▶ WHAT YOU ARE ASKED TO DO: Pull out of the data below the stretch of lines bounded by the one containing "Open help using the question mark icon" and the one containing "1321x593 pixels.", both bounds included, unchanged.

··· MATERIAL FOR THE TASK

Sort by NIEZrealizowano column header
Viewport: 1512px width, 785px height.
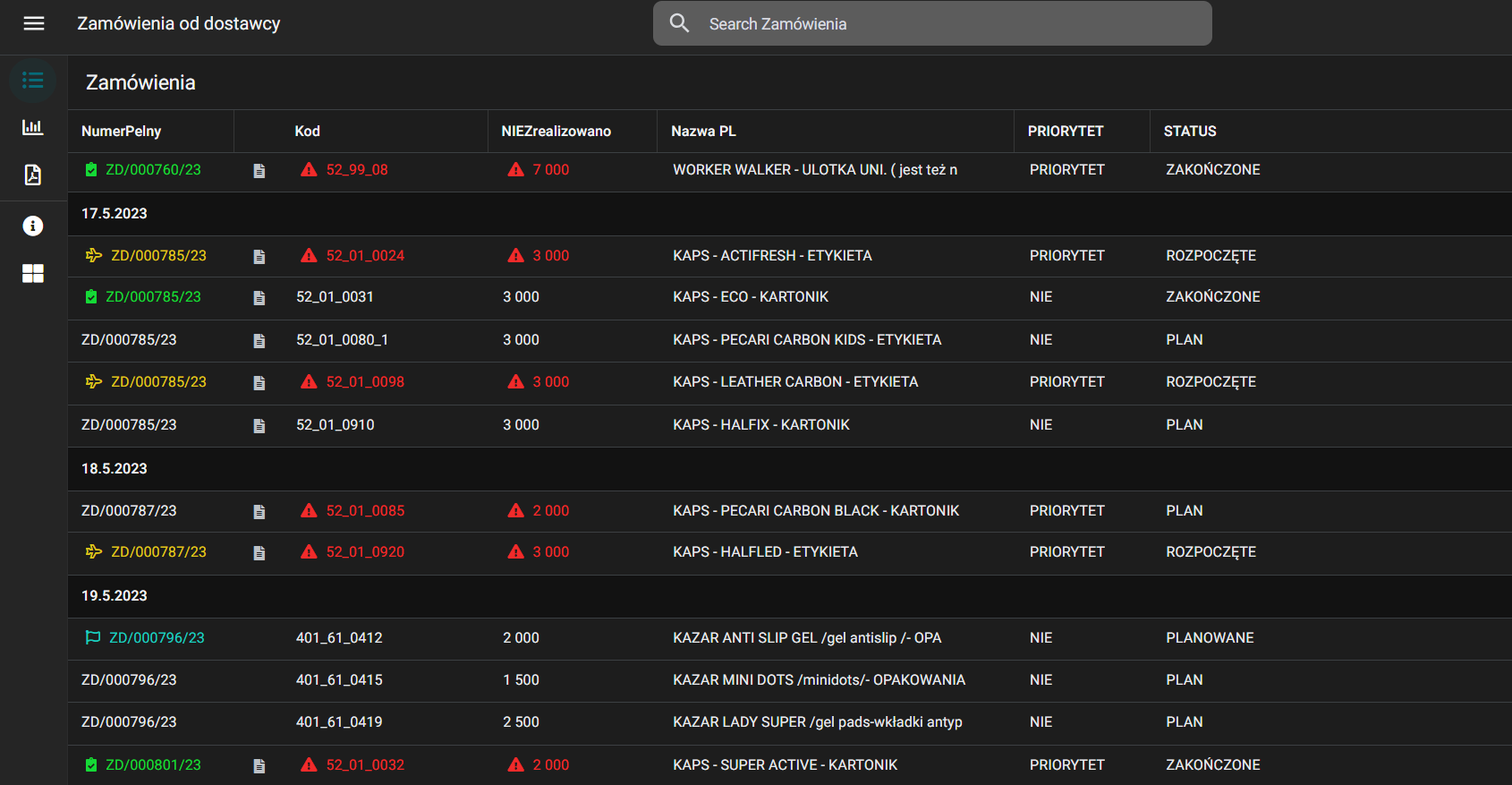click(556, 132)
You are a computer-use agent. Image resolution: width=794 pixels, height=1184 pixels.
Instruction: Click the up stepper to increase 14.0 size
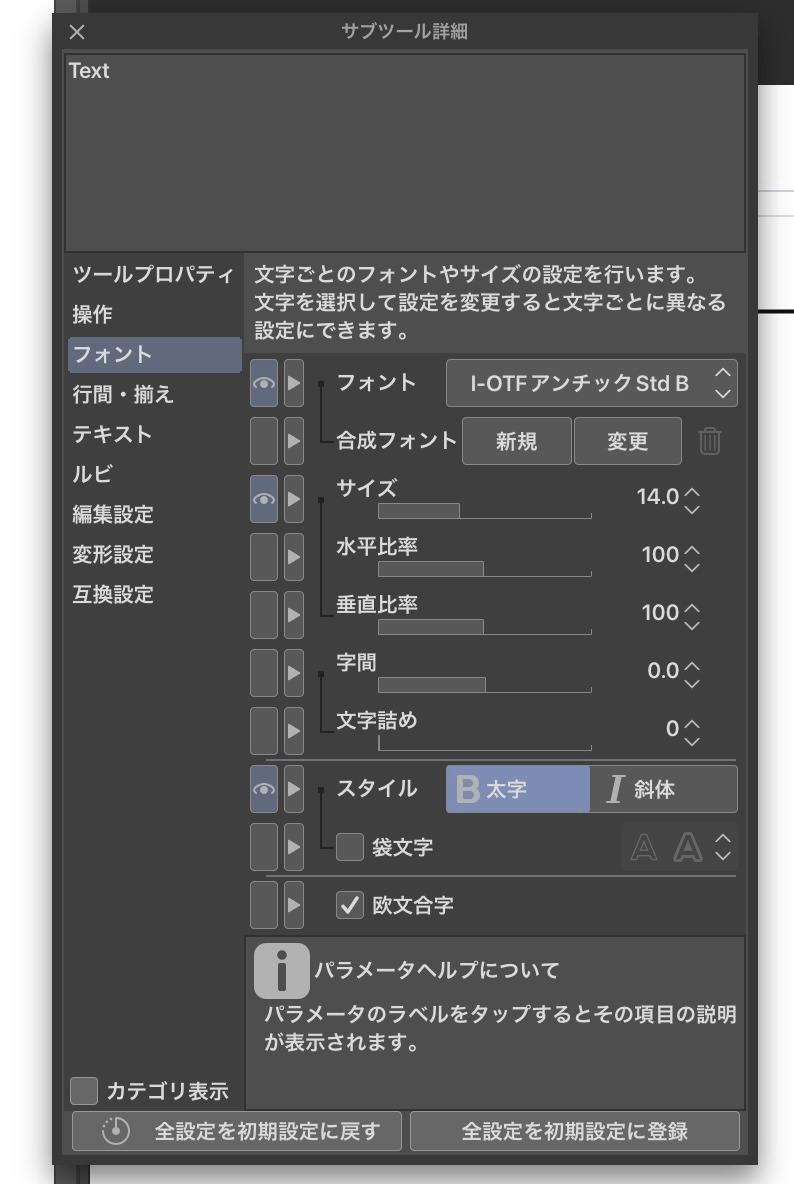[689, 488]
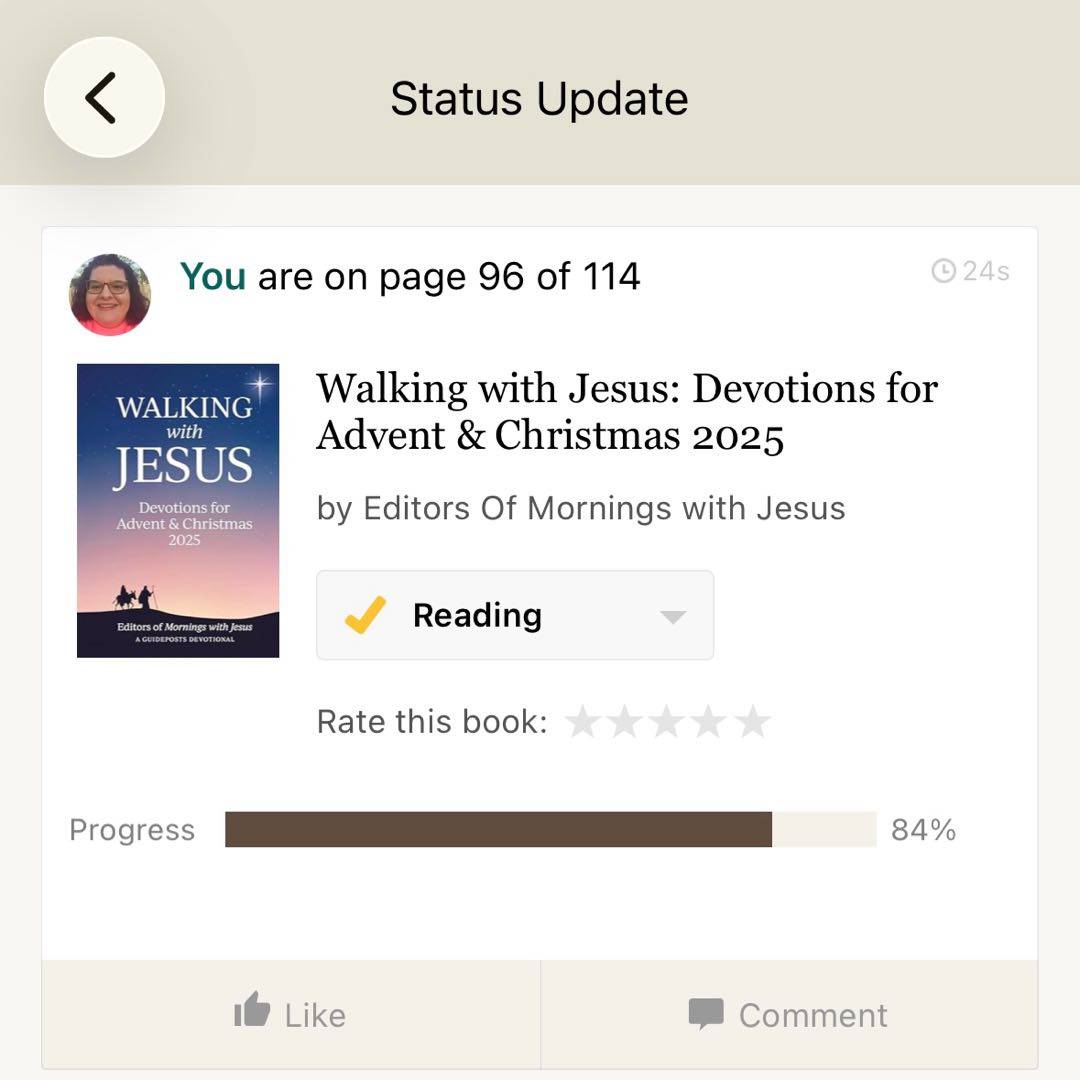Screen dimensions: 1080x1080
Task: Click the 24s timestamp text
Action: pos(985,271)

······
··· MATERIAL FOR THE TASK

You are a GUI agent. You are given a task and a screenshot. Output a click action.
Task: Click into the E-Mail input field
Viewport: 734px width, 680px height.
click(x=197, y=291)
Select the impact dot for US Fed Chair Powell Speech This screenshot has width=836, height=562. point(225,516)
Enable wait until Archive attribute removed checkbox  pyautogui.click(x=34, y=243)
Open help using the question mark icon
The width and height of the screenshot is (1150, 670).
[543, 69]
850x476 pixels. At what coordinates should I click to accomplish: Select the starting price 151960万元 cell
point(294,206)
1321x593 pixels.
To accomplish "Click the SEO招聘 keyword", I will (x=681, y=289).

······

▶ THE ANSWER:
Open help using the question mark icon
The width and height of the screenshot is (1150, 670).
[543, 69]
850x476 pixels. At what coordinates should I click to accomplish: Select the starting price 151960万元 cell
point(294,206)
1321x593 pixels.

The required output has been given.